## Task statement
Transcribe the part of the text on veterinary AMR surveillance challenges starting at "Challenges: The authors note" and ending at "by several years.".

## Text passage
══════════

Challenges: The authors note several challenges that remain for existing programs to provide effective AMR surveillance in veterinary medicine, including:

  • Currently available programs remain heavily focused on zoonotic pathogens and are limited to few organisms of animal health relevance.
  • Current programs may not include phenotype data or may only use human breakpoints to interpret minimum inhibitory concentrations (MICs) to determine resistance making clinical interpretation difficult since human clinical breakpoints often differ substantially from those in animal species
  • Available data are often aggregated at the national or state level and data availability is often delayed by several years.
  • Veterinary medicine has few mechanisms to incentivize generating or sharing data.

══════════

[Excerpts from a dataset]
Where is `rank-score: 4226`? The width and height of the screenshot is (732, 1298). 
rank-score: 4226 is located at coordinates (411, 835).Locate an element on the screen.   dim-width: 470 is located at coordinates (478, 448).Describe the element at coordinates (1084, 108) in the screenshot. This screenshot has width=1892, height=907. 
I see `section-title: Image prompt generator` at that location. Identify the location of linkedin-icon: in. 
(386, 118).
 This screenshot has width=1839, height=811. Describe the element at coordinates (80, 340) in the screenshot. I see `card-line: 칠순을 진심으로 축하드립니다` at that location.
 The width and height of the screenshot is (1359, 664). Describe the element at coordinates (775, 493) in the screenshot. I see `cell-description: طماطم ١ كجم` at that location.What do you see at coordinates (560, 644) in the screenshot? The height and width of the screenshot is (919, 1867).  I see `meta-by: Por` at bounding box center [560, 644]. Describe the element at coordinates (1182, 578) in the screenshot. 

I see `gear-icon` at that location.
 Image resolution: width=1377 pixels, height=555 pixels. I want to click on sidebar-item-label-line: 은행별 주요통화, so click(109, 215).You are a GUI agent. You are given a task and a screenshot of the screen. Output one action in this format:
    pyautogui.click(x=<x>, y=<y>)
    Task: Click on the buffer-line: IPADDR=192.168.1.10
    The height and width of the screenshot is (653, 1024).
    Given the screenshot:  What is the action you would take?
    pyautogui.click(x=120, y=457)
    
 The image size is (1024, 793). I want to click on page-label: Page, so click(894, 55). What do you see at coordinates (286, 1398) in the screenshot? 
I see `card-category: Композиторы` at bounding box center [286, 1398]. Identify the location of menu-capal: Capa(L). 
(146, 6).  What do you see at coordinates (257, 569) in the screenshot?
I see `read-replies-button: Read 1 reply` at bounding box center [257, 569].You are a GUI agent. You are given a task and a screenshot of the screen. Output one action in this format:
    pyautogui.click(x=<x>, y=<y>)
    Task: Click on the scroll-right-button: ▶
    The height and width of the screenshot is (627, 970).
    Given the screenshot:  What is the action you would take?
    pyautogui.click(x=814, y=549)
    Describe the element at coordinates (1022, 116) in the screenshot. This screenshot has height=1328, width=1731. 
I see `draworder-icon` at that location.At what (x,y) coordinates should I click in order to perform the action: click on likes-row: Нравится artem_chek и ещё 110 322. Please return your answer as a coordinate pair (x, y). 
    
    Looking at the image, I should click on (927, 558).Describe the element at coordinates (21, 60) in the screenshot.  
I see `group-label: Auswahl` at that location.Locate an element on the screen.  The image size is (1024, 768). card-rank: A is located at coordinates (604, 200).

══════════

## Answer
Challenges: The authors note several challenges that remain for existing programs to provide effective AMR surveillance in veterinary medicine, including:

  • Currently available programs remain heavily focused on zoonotic pathogens and are limited to few organisms of animal health relevance.
  • Current programs may not include phenotype data or may only use human breakpoints to interpret minimum inhibitory concentrations (MICs) to determine resistance making clinical interpretation difficult since human clinical breakpoints often differ substantially from those in animal species
  • Available data are often aggregated at the national or state level and data availability is often delayed by several years.